Todas las pastelerías estaban llenas de imágenes de Caudillo hechas con mazapanes y confitados; todos los tejados de Valencia estaban llenos de policías grises con rifles y durante la tarde hubo aglomeraciones con voces de «¡Franco! ¡Franco! ¡Franco!» por donde la caravana de coches negros pasaba. El Caudillo se hospedaba en Capitanía, en la plaza de Tetuán, donde el teniente general Ríos Capapé, que hacía de virrey de Valencia, mandaba formar la guardia de prevención y presentar armas a su amiga Celia Gámez cuando entraba en el cuartel, pero la zona ese día estaba llena de controles que tuve que atravesar con la maleta en la mano para llegar al colegio mayor Pío XII situado en la calle Alboraya, al otro lado del río.

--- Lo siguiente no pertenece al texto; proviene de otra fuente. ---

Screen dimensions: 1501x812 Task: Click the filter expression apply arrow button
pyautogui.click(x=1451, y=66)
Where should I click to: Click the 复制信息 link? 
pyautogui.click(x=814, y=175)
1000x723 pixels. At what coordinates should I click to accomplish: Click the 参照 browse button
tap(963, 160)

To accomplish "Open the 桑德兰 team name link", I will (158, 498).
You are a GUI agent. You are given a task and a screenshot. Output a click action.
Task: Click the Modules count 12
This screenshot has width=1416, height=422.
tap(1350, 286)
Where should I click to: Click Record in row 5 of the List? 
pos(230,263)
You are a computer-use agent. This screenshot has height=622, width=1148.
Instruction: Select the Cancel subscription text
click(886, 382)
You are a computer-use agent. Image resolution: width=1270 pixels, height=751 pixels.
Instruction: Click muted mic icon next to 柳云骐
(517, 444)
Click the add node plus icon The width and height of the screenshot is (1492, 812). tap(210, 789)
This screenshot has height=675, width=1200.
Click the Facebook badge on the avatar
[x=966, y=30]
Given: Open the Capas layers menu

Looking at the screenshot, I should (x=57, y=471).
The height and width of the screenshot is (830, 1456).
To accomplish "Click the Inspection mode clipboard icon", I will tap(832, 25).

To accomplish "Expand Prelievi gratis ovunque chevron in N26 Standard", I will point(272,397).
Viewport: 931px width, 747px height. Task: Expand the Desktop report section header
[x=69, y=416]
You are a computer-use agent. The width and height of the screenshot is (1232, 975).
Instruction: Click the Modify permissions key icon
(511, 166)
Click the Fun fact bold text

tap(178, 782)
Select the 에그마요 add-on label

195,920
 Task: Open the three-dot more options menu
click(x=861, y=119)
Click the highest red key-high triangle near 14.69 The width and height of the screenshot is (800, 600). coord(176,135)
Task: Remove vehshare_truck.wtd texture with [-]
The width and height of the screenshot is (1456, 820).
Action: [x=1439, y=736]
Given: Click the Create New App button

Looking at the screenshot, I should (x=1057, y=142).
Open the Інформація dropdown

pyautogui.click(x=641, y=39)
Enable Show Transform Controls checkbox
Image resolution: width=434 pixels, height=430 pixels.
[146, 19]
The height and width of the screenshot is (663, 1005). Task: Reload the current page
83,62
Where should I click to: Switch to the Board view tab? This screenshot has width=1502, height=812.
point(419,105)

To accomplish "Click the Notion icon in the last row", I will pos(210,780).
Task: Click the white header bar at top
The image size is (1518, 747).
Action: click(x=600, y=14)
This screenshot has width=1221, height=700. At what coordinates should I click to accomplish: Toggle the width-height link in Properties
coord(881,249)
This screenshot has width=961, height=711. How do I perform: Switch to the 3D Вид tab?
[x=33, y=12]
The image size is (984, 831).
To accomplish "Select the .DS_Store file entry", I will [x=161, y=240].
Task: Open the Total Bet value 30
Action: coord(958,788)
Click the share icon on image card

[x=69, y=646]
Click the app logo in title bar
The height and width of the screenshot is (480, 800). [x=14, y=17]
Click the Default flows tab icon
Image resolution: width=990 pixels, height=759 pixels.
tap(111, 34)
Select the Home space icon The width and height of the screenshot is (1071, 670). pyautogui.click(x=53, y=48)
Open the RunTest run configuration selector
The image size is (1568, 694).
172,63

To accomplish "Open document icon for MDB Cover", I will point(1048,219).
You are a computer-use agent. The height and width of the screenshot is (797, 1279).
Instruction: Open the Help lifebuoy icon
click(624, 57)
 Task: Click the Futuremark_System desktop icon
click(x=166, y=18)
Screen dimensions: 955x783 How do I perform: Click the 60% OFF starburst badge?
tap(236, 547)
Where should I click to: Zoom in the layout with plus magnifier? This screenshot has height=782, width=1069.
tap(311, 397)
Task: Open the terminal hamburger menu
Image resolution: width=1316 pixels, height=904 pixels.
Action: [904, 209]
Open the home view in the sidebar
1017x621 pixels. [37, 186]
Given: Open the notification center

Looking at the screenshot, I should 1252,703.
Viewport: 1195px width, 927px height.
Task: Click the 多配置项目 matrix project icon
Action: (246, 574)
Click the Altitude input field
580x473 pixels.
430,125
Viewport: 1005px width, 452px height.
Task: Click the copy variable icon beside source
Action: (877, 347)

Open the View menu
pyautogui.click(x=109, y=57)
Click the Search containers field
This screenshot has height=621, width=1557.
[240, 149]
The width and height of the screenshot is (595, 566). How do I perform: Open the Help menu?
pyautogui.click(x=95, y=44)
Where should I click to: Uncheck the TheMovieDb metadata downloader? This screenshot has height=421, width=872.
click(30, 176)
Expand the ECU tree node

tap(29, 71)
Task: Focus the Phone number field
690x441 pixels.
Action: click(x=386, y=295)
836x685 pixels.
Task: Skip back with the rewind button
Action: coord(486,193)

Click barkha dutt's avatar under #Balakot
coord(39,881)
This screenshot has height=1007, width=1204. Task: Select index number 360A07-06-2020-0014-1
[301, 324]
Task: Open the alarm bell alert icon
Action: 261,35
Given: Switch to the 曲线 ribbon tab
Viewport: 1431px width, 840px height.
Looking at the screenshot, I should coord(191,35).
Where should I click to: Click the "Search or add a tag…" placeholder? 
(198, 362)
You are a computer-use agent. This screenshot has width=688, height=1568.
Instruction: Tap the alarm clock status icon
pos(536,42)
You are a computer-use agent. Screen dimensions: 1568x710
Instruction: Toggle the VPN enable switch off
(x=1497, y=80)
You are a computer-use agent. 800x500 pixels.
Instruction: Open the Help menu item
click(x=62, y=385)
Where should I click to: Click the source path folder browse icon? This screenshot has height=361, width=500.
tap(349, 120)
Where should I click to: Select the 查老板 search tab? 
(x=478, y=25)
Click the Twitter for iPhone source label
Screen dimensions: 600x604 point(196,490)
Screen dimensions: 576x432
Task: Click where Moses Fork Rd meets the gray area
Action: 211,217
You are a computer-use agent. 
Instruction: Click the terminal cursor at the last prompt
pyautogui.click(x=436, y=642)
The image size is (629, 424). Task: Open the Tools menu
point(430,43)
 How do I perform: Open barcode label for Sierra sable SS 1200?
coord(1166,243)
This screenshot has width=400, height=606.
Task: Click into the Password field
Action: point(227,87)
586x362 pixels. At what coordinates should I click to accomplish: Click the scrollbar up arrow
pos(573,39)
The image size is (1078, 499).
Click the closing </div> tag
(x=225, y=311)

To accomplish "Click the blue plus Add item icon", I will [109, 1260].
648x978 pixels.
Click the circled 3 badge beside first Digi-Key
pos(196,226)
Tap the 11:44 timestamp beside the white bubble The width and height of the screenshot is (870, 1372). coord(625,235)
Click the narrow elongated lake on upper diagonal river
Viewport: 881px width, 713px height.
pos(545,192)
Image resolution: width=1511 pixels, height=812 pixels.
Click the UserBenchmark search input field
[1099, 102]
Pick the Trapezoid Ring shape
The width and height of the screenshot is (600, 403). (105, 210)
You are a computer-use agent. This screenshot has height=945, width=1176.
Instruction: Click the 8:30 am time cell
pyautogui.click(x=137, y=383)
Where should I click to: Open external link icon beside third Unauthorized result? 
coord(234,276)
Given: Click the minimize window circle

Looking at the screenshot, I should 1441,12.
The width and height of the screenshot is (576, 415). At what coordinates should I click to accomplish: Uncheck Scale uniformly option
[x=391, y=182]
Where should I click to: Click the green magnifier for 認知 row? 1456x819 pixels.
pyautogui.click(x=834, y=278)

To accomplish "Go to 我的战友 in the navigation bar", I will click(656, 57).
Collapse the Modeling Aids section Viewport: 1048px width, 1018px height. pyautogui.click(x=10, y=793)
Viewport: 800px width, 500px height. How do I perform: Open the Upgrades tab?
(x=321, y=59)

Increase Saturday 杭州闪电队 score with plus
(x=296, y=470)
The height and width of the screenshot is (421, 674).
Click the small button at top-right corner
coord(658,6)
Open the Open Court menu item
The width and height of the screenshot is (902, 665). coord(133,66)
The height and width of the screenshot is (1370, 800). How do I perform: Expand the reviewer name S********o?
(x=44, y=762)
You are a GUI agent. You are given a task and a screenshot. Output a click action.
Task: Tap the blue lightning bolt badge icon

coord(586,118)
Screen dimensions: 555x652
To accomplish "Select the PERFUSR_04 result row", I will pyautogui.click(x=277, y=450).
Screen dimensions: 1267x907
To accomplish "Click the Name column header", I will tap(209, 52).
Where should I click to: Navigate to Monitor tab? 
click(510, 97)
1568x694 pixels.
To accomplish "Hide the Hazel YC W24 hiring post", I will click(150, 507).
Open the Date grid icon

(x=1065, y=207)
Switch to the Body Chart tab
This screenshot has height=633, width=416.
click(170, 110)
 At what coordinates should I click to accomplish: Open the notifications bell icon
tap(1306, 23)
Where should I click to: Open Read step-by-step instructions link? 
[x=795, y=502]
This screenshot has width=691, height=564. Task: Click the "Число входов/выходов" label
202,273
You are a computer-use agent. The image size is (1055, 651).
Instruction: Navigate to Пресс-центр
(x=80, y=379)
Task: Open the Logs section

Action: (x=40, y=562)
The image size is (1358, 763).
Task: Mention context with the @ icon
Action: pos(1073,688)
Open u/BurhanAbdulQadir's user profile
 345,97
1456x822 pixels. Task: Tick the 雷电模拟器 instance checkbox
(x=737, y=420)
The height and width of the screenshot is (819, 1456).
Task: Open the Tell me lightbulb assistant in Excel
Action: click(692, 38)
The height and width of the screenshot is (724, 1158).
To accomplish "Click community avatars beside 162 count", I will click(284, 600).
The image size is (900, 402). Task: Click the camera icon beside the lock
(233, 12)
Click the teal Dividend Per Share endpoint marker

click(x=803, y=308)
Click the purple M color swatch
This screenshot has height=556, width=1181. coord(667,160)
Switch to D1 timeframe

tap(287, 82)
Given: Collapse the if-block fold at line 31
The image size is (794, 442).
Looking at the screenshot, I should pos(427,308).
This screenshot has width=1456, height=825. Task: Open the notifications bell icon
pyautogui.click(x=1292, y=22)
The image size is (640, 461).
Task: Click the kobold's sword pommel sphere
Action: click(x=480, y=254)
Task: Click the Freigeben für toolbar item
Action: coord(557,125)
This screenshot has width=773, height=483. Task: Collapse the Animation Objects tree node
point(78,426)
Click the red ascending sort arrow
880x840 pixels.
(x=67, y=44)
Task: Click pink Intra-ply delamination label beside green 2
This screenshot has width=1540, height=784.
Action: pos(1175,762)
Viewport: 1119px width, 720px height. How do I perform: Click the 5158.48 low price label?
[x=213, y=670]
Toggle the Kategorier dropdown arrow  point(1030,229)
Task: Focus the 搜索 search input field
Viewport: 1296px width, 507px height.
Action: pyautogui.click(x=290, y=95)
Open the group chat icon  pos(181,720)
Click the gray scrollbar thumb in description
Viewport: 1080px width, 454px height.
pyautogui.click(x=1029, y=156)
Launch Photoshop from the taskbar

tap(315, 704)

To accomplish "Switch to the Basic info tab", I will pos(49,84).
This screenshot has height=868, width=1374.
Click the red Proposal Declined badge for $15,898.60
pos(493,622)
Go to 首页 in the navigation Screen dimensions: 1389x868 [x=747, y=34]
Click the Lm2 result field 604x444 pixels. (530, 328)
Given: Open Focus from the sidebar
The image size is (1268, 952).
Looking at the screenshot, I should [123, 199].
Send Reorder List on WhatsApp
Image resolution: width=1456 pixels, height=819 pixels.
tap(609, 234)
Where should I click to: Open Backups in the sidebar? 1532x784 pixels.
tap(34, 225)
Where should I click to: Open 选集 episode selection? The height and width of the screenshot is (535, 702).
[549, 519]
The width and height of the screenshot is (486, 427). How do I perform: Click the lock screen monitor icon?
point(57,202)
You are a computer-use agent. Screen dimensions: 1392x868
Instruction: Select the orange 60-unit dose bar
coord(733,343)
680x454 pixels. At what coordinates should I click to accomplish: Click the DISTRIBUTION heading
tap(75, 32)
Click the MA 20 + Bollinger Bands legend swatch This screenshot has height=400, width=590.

A la caída del sol, en la esquina de Ruzafa voceaban: «¡Jornada! ¡Ha salido Jornada! ¡El periódico de la tarde!» y frente a las cafeterías de Lauria y Balanzá pasaban grupos de marines vestidos unos de blanco y otros de azul camino del barrio chino. Los niños les pedían chicles. Algunos marines guardaban cola frente al carrito de un viejo que vendía cucuruchos de cacahuetes. El viejo cobraba una peseta a los indígenas y un duro a los americanos; demostraba tener con los cacahuetes un sentido más patriótico que el que Franco había tenido con las bases.
—¿Qué vale?
—Una peseta, chaval.
—How much?
—Un duro, míster.
Algunos años después me contaría el arzobispo Olaechea que esa noche hubo otro banquete en honor del Caudillo en una alquería por la parte de Godella. Estaban allí junto a Franco todas las autoridades de Valencia con chaquetas blancas, camisas azules y correajes, infinidad de polainas y gorras de plato, trajes de noche y una nube de guardias. En medio del festín, en el instante en que se servía la pularda, hubo un apagón seguido del estruendo de un panel que se había caído. Alguien gritó que era un atentado. De pronto comenzó un barullo. En la oscuridad el arzobispo Marcelino fue empujado hacia el suelo entre las patas de la mesa con el solideo por un lado y el zapato con hebilla de plata por otro. Cuando vino la luz el arzobispo vio que uno de los guardias le tenía apuntada la sien con el cañón de la pistola.
—Usted perdone —dijo el gorila enfundando el arma—. Era por si las moscas.